La Iglesia ha nacido con la finalidad de propagar el Reino de Cristo por toda la tierra para gloria de Dios Padre y, de esa forma, hacer partícipes a todos los hombres de la redención salvadora, y, por medio de esos hombres ordenar realmente todo el mundo hacía Cristo. Toda la actividad del Cuerpo místico, dirigida a este fin, recibe el nombre de apostolado, que la Iglesia ejerce a través de todos sus miembros, aunque de diversas maneras: la vocación cristiana, por su misma naturaleza, es también vocación al apostolado. Así como en el conjunto de un cuerpo vivo ningún miembro actúa de forma meramente pasiva, sino que, al participar de la vida del cuerpo, participa al mismo tiempo de su actividad, de la misma manera, en el Cuerpo de Cristo, que es la Iglesia, todo el cuerpo, según la operación propia de cada uno de sus miembros, hace crecer a todo el cuerpo (Ef 4,16).

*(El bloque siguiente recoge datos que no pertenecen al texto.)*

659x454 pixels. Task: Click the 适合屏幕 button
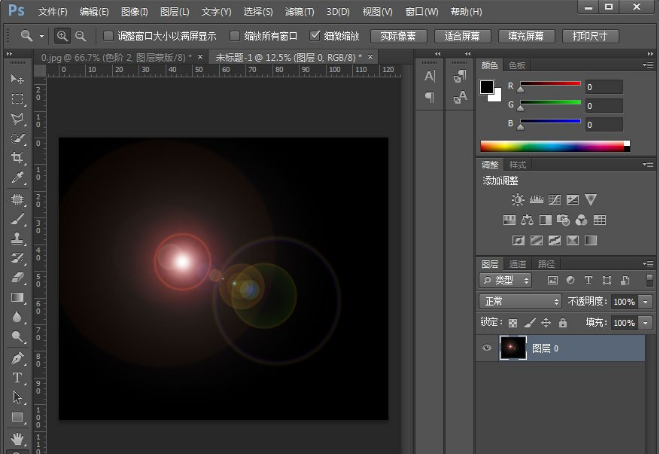point(463,35)
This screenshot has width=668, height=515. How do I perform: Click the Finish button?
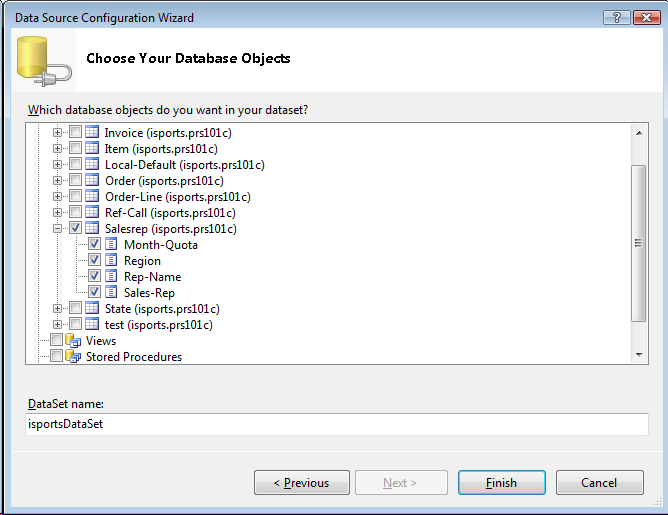pyautogui.click(x=501, y=483)
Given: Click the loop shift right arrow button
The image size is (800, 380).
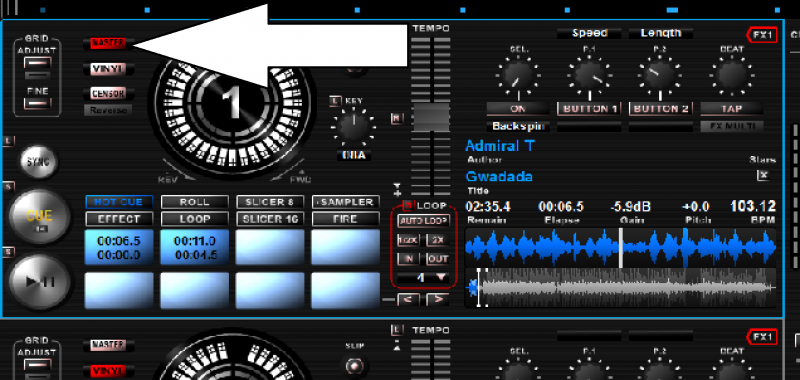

Más aún, es tanta la conexión y trabazón de los miembros en este cuerpo (Cf. Ef 4,16), que el miembro que no contribuye, según su propia capacidad, al crecimiento del cuerpo debe ser considerado inútil para la Iglesia y para sí mismo. Hay en la Iglesia diversidad de ministerios, pero unidad de misión. A los Apóstoles y sus sucesores les confirió Cristo la función de enseñar, santificar y gobernar en su propio nombre y autoridad. Pero también los laicos, partícipes de la función sacerdotal, profética y real de Cristo, cumplen en la Iglesia y en el mundo la parte que les corresponde en la misión de todo el Pueblo de Dios. Ejercen verdaderamente el apostolado con su empeño por evangelizar y santificar a los hombres y por empapar y perfeccionar con espíritu evangélico el orden de las cosas temporales, de modo que su actividad en este orden dé claro testimonio de Cristo y sirva para la salvación de los hombres.
Siendo propio del estado de los laicos vivir en medio del mundo y de los negocios temporales, Dios les llama a que, movidos por el espíritu cristiano, ejerzan su apostolado en el mundo a manera de fermento.